▸ **Provided material**
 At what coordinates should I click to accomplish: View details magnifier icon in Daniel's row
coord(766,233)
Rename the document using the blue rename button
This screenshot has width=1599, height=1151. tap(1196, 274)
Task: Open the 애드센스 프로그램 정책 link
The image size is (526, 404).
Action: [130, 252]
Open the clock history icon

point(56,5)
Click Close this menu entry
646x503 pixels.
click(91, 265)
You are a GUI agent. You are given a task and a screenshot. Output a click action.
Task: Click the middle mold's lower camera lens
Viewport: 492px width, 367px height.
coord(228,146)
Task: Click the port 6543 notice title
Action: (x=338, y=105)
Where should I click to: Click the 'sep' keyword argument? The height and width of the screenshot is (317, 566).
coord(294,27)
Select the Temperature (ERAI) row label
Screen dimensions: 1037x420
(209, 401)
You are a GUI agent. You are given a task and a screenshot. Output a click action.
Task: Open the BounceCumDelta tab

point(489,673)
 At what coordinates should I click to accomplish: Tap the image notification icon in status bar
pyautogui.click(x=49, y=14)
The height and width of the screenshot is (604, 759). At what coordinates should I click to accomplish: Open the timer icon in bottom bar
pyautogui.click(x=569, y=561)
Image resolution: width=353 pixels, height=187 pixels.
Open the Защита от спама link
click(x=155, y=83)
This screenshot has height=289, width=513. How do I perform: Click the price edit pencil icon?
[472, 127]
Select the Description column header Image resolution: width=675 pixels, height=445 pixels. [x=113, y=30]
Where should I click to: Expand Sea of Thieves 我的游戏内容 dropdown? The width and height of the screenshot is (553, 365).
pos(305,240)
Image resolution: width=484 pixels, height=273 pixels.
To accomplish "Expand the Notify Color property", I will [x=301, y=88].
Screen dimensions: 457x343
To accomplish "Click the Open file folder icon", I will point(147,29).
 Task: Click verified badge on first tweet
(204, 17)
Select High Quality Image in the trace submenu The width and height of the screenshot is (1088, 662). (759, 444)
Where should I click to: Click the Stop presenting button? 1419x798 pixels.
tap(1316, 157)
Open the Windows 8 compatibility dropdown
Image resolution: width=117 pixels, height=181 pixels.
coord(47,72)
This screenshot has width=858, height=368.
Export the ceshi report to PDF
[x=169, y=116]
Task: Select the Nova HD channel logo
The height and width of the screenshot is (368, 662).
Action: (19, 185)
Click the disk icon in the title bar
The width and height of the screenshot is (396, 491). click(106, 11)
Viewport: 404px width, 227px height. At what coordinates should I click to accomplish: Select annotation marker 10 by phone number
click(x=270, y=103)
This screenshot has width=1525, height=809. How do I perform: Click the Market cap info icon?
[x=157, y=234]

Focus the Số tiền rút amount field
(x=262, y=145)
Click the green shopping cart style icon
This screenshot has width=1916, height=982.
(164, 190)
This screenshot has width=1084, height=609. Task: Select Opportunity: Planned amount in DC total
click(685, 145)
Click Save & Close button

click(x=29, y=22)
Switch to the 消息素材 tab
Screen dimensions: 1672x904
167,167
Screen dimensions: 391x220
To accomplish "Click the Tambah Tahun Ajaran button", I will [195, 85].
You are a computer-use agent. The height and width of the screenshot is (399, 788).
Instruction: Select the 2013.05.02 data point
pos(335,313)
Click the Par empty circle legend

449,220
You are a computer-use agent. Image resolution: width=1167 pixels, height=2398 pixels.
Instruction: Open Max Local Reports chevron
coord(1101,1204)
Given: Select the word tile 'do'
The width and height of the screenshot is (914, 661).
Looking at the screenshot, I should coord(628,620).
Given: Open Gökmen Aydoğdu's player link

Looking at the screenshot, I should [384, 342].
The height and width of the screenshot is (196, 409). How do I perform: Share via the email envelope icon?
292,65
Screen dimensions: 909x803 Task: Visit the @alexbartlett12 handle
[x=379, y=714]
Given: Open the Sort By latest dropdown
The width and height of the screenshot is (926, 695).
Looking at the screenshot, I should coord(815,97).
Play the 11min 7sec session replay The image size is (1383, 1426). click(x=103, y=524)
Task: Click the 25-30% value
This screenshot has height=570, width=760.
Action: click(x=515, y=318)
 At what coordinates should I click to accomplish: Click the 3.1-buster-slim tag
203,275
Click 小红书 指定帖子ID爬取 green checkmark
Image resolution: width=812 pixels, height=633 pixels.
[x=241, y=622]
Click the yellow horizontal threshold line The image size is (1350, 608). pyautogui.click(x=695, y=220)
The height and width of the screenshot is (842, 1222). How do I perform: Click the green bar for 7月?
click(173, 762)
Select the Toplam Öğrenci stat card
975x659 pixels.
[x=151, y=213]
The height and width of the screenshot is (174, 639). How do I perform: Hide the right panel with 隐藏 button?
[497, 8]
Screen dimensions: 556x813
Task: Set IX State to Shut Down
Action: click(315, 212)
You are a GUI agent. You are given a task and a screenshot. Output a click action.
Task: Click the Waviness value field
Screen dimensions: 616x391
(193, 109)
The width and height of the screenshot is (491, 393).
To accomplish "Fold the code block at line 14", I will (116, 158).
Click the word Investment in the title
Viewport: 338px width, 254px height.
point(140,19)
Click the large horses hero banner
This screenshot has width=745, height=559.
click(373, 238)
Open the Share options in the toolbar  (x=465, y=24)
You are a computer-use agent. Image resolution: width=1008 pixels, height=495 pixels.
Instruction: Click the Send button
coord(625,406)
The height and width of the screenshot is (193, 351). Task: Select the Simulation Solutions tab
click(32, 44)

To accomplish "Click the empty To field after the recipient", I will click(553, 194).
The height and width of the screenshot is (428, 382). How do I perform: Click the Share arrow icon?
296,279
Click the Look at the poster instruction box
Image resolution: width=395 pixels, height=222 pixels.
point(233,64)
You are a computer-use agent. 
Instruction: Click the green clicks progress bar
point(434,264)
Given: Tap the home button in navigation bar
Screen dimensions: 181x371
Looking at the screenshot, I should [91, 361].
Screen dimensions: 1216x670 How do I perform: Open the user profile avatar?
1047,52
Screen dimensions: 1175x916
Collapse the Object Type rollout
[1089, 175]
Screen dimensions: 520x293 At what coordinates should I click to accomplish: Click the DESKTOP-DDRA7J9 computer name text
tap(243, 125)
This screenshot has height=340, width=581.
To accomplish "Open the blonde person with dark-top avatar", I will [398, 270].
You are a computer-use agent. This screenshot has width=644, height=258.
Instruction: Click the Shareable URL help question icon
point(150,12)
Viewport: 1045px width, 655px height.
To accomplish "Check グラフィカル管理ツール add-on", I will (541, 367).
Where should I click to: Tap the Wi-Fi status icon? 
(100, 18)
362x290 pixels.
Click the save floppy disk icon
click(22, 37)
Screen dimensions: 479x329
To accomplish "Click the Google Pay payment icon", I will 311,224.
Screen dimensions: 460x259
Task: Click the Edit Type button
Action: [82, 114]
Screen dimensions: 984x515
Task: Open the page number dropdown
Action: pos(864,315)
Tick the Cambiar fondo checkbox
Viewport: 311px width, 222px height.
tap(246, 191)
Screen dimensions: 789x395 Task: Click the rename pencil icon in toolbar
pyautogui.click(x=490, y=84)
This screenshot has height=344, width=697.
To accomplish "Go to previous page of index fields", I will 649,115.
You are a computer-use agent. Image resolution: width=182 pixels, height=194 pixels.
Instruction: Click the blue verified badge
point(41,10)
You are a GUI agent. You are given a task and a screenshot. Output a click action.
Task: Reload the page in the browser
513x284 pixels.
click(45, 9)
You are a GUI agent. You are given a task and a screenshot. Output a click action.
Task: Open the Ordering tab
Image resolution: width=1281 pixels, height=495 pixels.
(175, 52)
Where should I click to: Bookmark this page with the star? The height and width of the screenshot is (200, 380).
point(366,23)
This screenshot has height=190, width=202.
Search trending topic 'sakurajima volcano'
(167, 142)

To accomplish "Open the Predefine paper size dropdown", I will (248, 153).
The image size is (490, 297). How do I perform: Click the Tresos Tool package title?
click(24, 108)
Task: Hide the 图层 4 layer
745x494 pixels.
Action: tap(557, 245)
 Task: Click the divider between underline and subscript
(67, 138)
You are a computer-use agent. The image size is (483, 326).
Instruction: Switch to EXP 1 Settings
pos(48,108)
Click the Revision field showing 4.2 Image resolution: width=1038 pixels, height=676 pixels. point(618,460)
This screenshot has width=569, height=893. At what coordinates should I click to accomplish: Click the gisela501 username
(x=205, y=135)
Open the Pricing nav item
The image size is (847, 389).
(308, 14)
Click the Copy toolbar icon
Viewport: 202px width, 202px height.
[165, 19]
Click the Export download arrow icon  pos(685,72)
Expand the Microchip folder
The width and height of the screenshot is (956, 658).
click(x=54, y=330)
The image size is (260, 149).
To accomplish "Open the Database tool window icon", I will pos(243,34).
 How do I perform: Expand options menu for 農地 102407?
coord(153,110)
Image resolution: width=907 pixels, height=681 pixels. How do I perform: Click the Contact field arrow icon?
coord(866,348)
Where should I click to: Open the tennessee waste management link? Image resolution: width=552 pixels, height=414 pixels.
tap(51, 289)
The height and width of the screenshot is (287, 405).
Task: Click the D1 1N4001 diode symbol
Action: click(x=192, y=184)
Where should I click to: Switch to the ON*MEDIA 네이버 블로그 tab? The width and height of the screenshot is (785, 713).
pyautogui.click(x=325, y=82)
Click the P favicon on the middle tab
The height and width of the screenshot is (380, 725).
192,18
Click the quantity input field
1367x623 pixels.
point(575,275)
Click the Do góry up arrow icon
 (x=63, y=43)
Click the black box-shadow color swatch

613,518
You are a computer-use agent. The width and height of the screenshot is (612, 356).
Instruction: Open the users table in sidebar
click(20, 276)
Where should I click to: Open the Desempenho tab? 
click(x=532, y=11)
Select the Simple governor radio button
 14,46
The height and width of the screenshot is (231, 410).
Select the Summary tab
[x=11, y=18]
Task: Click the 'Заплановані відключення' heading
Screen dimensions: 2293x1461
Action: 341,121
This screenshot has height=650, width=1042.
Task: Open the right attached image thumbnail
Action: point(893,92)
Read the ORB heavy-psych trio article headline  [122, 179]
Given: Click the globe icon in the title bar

▸ **Task prompt**
Exactly the lines above from the one with "Screen dimensions: 1175x916" to the one with "Screen dimensions: 479x329", both included, are to be quoted; leave the rest out.

▸ **Task output**
Screen dimensions: 1175x916
Collapse the Object Type rollout
[1089, 175]
Screen dimensions: 520x293 At what coordinates should I click to accomplish: Click the DESKTOP-DDRA7J9 computer name text
tap(243, 125)
This screenshot has height=340, width=581.
To accomplish "Open the blonde person with dark-top avatar", I will [398, 270].
You are a computer-use agent. This screenshot has width=644, height=258.
Instruction: Click the Shareable URL help question icon
point(150,12)
Viewport: 1045px width, 655px height.
To accomplish "Check グラフィカル管理ツール add-on", I will (541, 367).
Where should I click to: Tap the Wi-Fi status icon? 
(100, 18)
362x290 pixels.
Click the save floppy disk icon
click(22, 37)
Screen dimensions: 479x329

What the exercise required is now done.